SSH accepts a command line switch '-i <filename>', which tells it a file that contains a public key to use to authenticate. So far, so easy, but setting a machine up to accept this always seems a little awkward. Basically:

1) as the user that is going to log into the system, run the command 'ssh-keygen'. It will ask you a bunch of stuff, just hit 'enter' to accept defaults every time.

2) You should now have, in the directory '.ssh' in the users home directory, two files. id_rsa and Rename to be 'authorized_keys' and set it to have read-write permissions only for the file owner (so 'ls' shows: '-rw-------' )

3) you will have to make sure that the users home directory, and the .ssh home directory only have read, write and execute permissions for that user (this can be a problem with 'actual' user directories, best to create a user especially for automated processes to log in).

4) Take the other file that ssh-keygen produce ('id_rsa') and put it on the machine that you want to log in from. You can then log in with:

ssh user@remote_machine -i id_rsa

This won't ask for a password (unless something went wrong with the setup) so it's usable for automated processes running on a 'cron job' overnight.

Personally, I tend to rename the 'id_rsa' file to be 'id_rsa.name_of_remote_machine', because that way I can store a bunch of them in the same directory together, and I can also write scripts that work through machine after machine, simply by doing something like this:

for MACHINE in "machine1 machine2 machine3"
ssh user@$MACHINE -i id_rsa.$MACHINE "md5sum /bin/*" > $MACHINE.md5

Obviously, for this to work you have to rename the id_rsa files to be id_rsa.machine1 and id_rsa.machine2 etc, and you have to have something that maps 'machine1' to an ip address.
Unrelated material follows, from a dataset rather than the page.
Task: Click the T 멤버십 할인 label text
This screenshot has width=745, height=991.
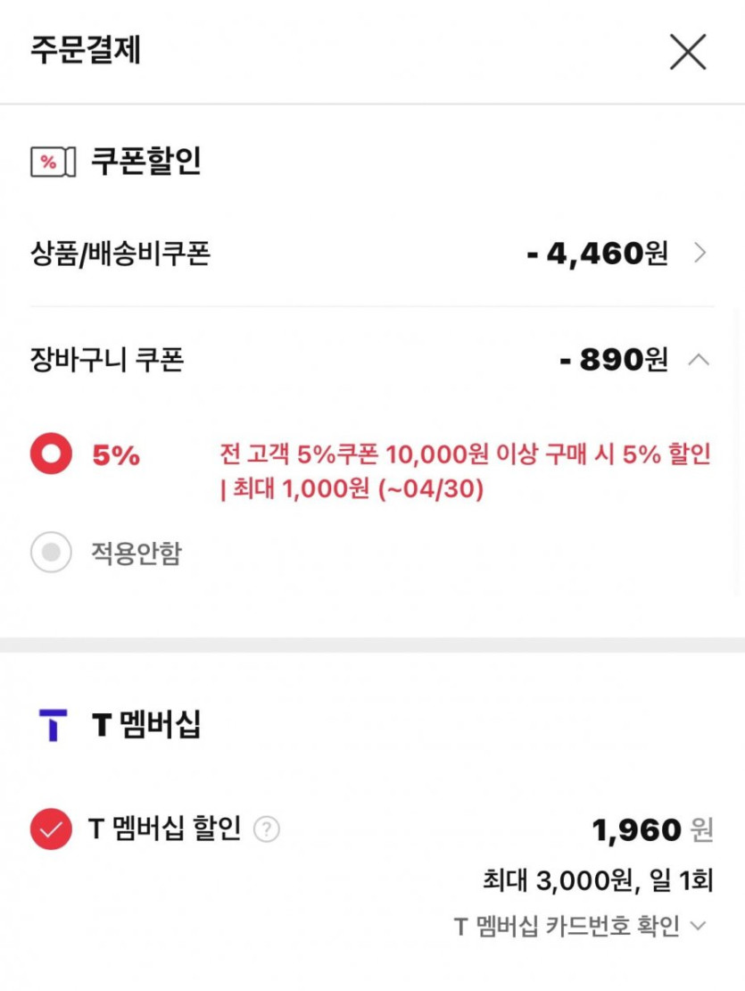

I normally just put entries for them in the hosts file of the machine I'm logging in from.

Okay, I think that's enough of that. If you understood it, then I hope some of it is some use to you!


  1. Lovely post! I still had a tough time getting to trap the output of a mysql query on a remote machine to a file on the local machine. Guess what - the mysql password had a special character in it.

    bash$-> ssh guest@remote "mysql -u mysql_user_on_remote --password='remote$password' -e 'select User from user' mysql" > local_file

    was very puzzling. Funny that the resolution was an escape character

    bash$-> ssh guest@remote "mysql -u mysql_user_on_remote --password='remote\$password' -e 'select User from user' mysql" > local_file.

    Your post helped a lot. Thanks

  2. Hurrah!

    I'm delighted to have been some use to you. Maybe I Should do more of these linux posts? I'm worried about scaring away any non-geek readers though (although, maybe I don't have any anyways)?